> Work instruction:
A complete, word-for-word restatement of the entries is needed.

> Stored records:

++++++

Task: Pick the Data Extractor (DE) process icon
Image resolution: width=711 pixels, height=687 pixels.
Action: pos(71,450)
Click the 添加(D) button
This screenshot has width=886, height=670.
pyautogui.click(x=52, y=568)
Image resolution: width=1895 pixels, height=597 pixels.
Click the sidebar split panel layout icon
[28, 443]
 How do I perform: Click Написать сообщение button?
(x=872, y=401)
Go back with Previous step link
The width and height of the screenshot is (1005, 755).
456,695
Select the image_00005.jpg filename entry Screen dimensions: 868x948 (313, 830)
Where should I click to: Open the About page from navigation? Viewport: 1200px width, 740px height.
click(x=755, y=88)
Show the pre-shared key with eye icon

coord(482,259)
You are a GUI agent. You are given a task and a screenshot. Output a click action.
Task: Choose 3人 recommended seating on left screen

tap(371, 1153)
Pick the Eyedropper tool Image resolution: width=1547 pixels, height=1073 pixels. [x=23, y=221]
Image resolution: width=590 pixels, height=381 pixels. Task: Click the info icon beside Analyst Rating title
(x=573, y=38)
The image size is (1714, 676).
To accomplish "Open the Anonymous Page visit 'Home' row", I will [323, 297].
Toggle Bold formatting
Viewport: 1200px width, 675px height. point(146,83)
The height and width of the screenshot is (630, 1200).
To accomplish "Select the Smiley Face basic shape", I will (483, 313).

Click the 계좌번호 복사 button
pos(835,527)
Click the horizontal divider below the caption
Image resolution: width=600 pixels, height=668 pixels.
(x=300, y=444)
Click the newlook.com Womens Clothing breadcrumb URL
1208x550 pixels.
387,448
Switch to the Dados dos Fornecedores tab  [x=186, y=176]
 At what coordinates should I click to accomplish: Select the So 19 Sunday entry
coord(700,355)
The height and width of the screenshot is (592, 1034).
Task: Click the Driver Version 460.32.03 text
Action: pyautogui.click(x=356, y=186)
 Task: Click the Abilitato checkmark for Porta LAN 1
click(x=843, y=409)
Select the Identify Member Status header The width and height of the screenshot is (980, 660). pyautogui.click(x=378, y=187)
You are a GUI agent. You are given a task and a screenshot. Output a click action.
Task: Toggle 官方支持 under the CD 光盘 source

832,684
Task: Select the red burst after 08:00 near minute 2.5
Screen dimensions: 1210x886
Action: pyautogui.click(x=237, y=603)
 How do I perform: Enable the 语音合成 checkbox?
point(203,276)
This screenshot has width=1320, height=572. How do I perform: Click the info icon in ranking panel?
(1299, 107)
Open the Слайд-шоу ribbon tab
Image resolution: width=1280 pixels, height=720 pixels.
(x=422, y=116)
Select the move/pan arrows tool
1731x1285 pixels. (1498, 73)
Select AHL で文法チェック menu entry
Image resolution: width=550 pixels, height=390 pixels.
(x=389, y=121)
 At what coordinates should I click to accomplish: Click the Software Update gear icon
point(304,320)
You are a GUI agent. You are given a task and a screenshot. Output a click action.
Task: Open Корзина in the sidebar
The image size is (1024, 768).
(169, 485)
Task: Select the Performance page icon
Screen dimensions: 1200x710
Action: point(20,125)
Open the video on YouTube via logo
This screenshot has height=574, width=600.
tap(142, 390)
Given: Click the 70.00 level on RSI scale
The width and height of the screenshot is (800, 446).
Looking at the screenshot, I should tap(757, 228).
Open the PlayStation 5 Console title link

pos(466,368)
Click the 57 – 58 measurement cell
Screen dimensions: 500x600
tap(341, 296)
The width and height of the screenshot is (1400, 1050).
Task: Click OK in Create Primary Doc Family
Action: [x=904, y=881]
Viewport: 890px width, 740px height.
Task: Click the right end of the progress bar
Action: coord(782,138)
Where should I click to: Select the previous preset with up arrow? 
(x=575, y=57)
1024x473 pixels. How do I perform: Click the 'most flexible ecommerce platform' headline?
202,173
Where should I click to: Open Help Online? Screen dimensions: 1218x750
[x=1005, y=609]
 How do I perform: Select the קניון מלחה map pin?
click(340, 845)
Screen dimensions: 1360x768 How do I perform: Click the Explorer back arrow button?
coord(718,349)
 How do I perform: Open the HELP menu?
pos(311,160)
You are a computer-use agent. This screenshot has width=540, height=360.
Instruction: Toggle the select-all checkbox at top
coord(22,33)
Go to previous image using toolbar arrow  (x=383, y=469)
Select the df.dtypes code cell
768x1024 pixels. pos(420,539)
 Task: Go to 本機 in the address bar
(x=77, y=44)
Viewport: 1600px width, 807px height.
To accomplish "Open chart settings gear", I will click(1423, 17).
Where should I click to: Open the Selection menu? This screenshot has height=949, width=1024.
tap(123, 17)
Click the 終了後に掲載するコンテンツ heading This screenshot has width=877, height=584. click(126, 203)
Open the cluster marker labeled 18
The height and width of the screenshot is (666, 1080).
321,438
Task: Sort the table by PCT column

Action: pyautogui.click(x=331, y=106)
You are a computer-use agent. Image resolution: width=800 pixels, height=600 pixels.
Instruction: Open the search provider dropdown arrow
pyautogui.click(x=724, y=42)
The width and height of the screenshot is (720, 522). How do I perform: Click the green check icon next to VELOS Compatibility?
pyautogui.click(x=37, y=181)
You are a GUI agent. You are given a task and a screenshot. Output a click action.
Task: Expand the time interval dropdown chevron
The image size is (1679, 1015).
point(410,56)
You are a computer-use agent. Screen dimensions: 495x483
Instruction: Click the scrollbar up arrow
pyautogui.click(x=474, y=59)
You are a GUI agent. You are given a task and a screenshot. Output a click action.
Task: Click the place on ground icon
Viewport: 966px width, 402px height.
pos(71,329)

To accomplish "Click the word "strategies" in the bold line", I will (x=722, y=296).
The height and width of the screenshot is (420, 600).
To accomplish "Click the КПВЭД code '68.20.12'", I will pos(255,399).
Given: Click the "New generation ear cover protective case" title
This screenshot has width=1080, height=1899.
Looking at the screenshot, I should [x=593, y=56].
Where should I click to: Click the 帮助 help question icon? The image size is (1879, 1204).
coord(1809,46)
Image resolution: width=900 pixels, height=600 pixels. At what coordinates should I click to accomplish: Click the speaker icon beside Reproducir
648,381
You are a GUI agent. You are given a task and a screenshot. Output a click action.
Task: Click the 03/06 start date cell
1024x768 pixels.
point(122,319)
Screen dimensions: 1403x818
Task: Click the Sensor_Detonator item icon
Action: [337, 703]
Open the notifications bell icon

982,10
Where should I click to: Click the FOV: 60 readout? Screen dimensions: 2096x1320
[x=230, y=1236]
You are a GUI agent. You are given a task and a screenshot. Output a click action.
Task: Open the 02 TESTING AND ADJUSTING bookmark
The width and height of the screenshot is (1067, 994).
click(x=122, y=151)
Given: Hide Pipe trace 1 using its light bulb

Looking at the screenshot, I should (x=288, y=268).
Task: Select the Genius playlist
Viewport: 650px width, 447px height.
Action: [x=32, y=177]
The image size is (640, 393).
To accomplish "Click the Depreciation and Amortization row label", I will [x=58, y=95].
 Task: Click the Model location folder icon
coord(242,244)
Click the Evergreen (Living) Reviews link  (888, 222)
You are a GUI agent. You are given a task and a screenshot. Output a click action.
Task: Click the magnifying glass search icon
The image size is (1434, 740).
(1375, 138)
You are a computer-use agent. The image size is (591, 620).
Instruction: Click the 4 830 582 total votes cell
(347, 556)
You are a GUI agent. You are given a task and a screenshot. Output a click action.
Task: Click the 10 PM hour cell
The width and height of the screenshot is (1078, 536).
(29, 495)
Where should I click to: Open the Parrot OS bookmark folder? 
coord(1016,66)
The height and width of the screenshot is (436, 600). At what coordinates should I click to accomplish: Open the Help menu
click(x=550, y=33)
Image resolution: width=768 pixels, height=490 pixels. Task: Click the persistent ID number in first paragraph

++++++

> Output for this exercise:
Task: Pick the Data Extractor (DE) process icon
Image resolution: width=711 pixels, height=687 pixels.
Action: pos(71,450)
Click the 添加(D) button
This screenshot has width=886, height=670.
pyautogui.click(x=52, y=568)
Image resolution: width=1895 pixels, height=597 pixels.
Click the sidebar split panel layout icon
[28, 443]
 How do I perform: Click Написать сообщение button?
(x=872, y=401)
Go back with Previous step link
The width and height of the screenshot is (1005, 755).
456,695
Select the image_00005.jpg filename entry Screen dimensions: 868x948 (313, 830)
Where should I click to: Open the About page from navigation? Viewport: 1200px width, 740px height.
click(x=755, y=88)
Show the pre-shared key with eye icon

coord(482,259)
You are a GUI agent. You are given a task and a screenshot. Output a click action.
Task: Choose 3人 recommended seating on left screen

tap(371, 1153)
Pick the Eyedropper tool Image resolution: width=1547 pixels, height=1073 pixels. [x=23, y=221]
Image resolution: width=590 pixels, height=381 pixels. Task: Click the info icon beside Analyst Rating title
(x=573, y=38)
The image size is (1714, 676).
To accomplish "Open the Anonymous Page visit 'Home' row", I will [323, 297].
Toggle Bold formatting
Viewport: 1200px width, 675px height. point(146,83)
The height and width of the screenshot is (630, 1200).
To accomplish "Select the Smiley Face basic shape", I will (483, 313).

Click the 계좌번호 복사 button
pos(835,527)
Click the horizontal divider below the caption
Image resolution: width=600 pixels, height=668 pixels.
(x=300, y=444)
Click the newlook.com Womens Clothing breadcrumb URL
1208x550 pixels.
387,448
Switch to the Dados dos Fornecedores tab  [x=186, y=176]
 At what coordinates should I click to accomplish: Select the So 19 Sunday entry
coord(700,355)
The height and width of the screenshot is (592, 1034).
Task: Click the Driver Version 460.32.03 text
Action: pyautogui.click(x=356, y=186)
 Task: Click the Abilitato checkmark for Porta LAN 1
click(x=843, y=409)
Select the Identify Member Status header The width and height of the screenshot is (980, 660). pyautogui.click(x=378, y=187)
You are a GUI agent. You are given a task and a screenshot. Output a click action.
Task: Toggle 官方支持 under the CD 光盘 source

832,684
Task: Select the red burst after 08:00 near minute 2.5
Screen dimensions: 1210x886
Action: pyautogui.click(x=237, y=603)
 How do I perform: Enable the 语音合成 checkbox?
point(203,276)
This screenshot has width=1320, height=572. How do I perform: Click the info icon in ranking panel?
(1299, 107)
Open the Слайд-шоу ribbon tab
Image resolution: width=1280 pixels, height=720 pixels.
(x=422, y=116)
Select the move/pan arrows tool
1731x1285 pixels. (1498, 73)
Select AHL で文法チェック menu entry
Image resolution: width=550 pixels, height=390 pixels.
(x=389, y=121)
 At what coordinates should I click to accomplish: Click the Software Update gear icon
point(304,320)
You are a GUI agent. You are given a task and a screenshot. Output a click action.
Task: Open Корзина in the sidebar
The image size is (1024, 768).
(169, 485)
Task: Select the Performance page icon
Screen dimensions: 1200x710
Action: point(20,125)
Open the video on YouTube via logo
This screenshot has height=574, width=600.
tap(142, 390)
Given: Click the 70.00 level on RSI scale
The width and height of the screenshot is (800, 446).
Looking at the screenshot, I should tap(757, 228).
Open the PlayStation 5 Console title link

pos(466,368)
Click the 57 – 58 measurement cell
Screen dimensions: 500x600
tap(341, 296)
The width and height of the screenshot is (1400, 1050).
Task: Click OK in Create Primary Doc Family
Action: [x=904, y=881]
Viewport: 890px width, 740px height.
Task: Click the right end of the progress bar
Action: coord(782,138)
Where should I click to: Select the previous preset with up arrow? 
(x=575, y=57)
1024x473 pixels. How do I perform: Click the 'most flexible ecommerce platform' headline?
202,173
Where should I click to: Open Help Online? Screen dimensions: 1218x750
[x=1005, y=609]
 How do I perform: Select the קניון מלחה map pin?
click(340, 845)
Screen dimensions: 1360x768 How do I perform: Click the Explorer back arrow button?
coord(718,349)
 How do I perform: Open the HELP menu?
pos(311,160)
You are a computer-use agent. This screenshot has width=540, height=360.
Instruction: Toggle the select-all checkbox at top
coord(22,33)
Go to previous image using toolbar arrow  (x=383, y=469)
Select the df.dtypes code cell
768x1024 pixels. pos(420,539)
 Task: Go to 本機 in the address bar
(x=77, y=44)
Viewport: 1600px width, 807px height.
To accomplish "Open chart settings gear", I will click(1423, 17).
Where should I click to: Open the Selection menu? This screenshot has height=949, width=1024.
tap(123, 17)
Click the 終了後に掲載するコンテンツ heading This screenshot has width=877, height=584. click(126, 203)
Open the cluster marker labeled 18
The height and width of the screenshot is (666, 1080).
321,438
Task: Sort the table by PCT column

Action: pyautogui.click(x=331, y=106)
You are a computer-use agent. Image resolution: width=800 pixels, height=600 pixels.
Instruction: Open the search provider dropdown arrow
pyautogui.click(x=724, y=42)
The width and height of the screenshot is (720, 522). How do I perform: Click the green check icon next to VELOS Compatibility?
pyautogui.click(x=37, y=181)
You are a GUI agent. You are given a task and a screenshot. Output a click action.
Task: Expand the time interval dropdown chevron
The image size is (1679, 1015).
point(410,56)
You are a computer-use agent. Screen dimensions: 495x483
Instruction: Click the scrollbar up arrow
pyautogui.click(x=474, y=59)
You are a GUI agent. You are given a task and a screenshot. Output a click action.
Task: Click the place on ground icon
Viewport: 966px width, 402px height.
pos(71,329)

To accomplish "Click the word "strategies" in the bold line", I will (x=722, y=296).
The height and width of the screenshot is (420, 600).
To accomplish "Click the КПВЭД code '68.20.12'", I will pos(255,399).
Given: Click the "New generation ear cover protective case" title
This screenshot has width=1080, height=1899.
Looking at the screenshot, I should [x=593, y=56].
Where should I click to: Click the 帮助 help question icon? The image size is (1879, 1204).
coord(1809,46)
Image resolution: width=900 pixels, height=600 pixels. At what coordinates should I click to accomplish: Click the speaker icon beside Reproducir
648,381
You are a GUI agent. You are given a task and a screenshot. Output a click action.
Task: Click the 03/06 start date cell
1024x768 pixels.
point(122,319)
Screen dimensions: 1403x818
Task: Click the Sensor_Detonator item icon
Action: [337, 703]
Open the notifications bell icon

982,10
Where should I click to: Click the FOV: 60 readout? Screen dimensions: 2096x1320
[x=230, y=1236]
You are a GUI agent. You are given a task and a screenshot. Output a click action.
Task: Open the 02 TESTING AND ADJUSTING bookmark
The width and height of the screenshot is (1067, 994).
click(x=122, y=151)
Given: Hide Pipe trace 1 using its light bulb

Looking at the screenshot, I should (x=288, y=268).
Task: Select the Genius playlist
Viewport: 650px width, 447px height.
Action: [x=32, y=177]
The image size is (640, 393).
To accomplish "Click the Depreciation and Amortization row label", I will [x=58, y=95].
 Task: Click the Model location folder icon
coord(242,244)
Click the Evergreen (Living) Reviews link  (888, 222)
You are a GUI agent. You are given a task and a screenshot. Output a click action.
Task: Click the magnifying glass search icon
The image size is (1434, 740).
(1375, 138)
You are a computer-use agent. The image size is (591, 620).
Instruction: Click the 4 830 582 total votes cell
(347, 556)
You are a GUI agent. You are given a task and a screenshot. Output a click action.
Task: Click the 10 PM hour cell
The width and height of the screenshot is (1078, 536).
(29, 495)
Where should I click to: Open the Parrot OS bookmark folder? 
coord(1016,66)
The height and width of the screenshot is (436, 600). At what coordinates should I click to accomplish: Open the Help menu
click(x=550, y=33)
Image resolution: width=768 pixels, height=490 pixels. Task: Click the persistent ID number in first paragraph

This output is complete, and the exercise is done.